Em Juízes 9:8, 9 encontramos parte
da parábola de Jotão, onde lemos: “Certo dia, as árvores foram ungir um rei
sobre si. Assim, disseram à oliveira: ‘Reine sobre nós.’ Mas a oliveira lhes
disse: ‘Deveria eu abrir mão do meu azeite, com o qual se glorifica a Deus e
aos homens, para balançar acima das outras árvores?’”.
Nessa ilustração, Jotão usa um
recurso muito comum – a personificação, ou prosopopeia. Esta figura de linguagem
tem sido definida como “o ato de conferir características
humanas aos objetos inanimados ou ao que é abstrato, como as emoções e
animais, por exemplo”.[1]
A respeito dessa passagem, um
leitor deste site comentou:
“Juízes 9:8, 9 é um texto muito significativo, que eu uso (junto com
Isaías 14:9-12, que chamo de ‘Parábola do Lúcifer’) para ajudar a elucidar a
Parábola do Rico e do Lázaro. Pois, em contexto simbólico e parabólico, não são
só os mortos que falam (Isaías 14:9, 10), mas também as árvores (Isaías 14:8).
Por isso, não é tão estranho e sem precedente que os mortos no Hades em Lucas,
capítulo 16, falem. ”
De fato, é reconhecido por alguns
teólogos que a parábola do rico e do Lázaro não é literal, mas sim contém
simbolismos para ilustrar a situação sociocultural da época de Jesus Cristo. Como
afirmou a excelente obra “É Esta Vida Tudo o Que Há?”:
Há poucos motivos para os
clérigos da cristandade não conhecerem este entendimento da parábola de Jesus.
Um destacado comentário protestante, em inglês, A Bíblia do Interpretador,
traz à atenção uma explicação similar. Salienta que muitos interpretadores
acreditam que as palavras de Jesus sejam “um
apêndice alegórico que pressupõe o conflito entre o primitivo cristianismo e o
judaísmo ortodoxo.
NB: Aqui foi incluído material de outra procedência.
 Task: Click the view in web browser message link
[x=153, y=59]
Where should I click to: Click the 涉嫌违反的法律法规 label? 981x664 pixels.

O rico e seus irmãos representam os judeus descrentes.
Faz-se Jesus asseverar que eles se recusaram obstinadamente a se arrepender,
apesar do testemunho óbvio a respeito de si próprio na Escritura e a predizer
que deixariam de ficar impressionados pela sua ressurreição. É concebível que
Lucas e seus leitores tivessem dado alguma interpretação assim a estes
versículos.” E numa nota ao pé da página, sobre Lucas, capítulo 16, a Bíblia
de Jerusalém, católica, em inglês e outras línguas, reconhece que esta é
uma “parábola em forma de história, sem
referência a qualquer personagem histórico”. – “Um rico no Hades”, pp. 108-109. (Negrito acrescentado.)
O significado dessa parábola foi
considerado no artigo “O Rico e Lázaro –história real ou parábola?”. Com relação à ilustração de Isaías 14:9-12, poderá verificar uma consideração
do assunto no artigo “Isaías capítulo 14 indica que os mortos estão conscientes?”.
As “almas” clamando
A figura de linguagem da
personificação, ou prosopopeia, pode nos ajudar a esclarecer outra passagem – a
de Apocalipse 6:9, 10, que declara: “Quando ele abriu o quinto selo, vi por
baixo do altar as almas dos que tinham sido mortos por causa da palavra de Deus
e por causa do testemunho que haviam dado. Eles clamaram em alta voz: ‘Até
quando, Soberano Senhor, santo e verdadeiro, tu te refrearás de julgar os que
moram na terra e de vingar o nosso sangue, que eles derramaram?’”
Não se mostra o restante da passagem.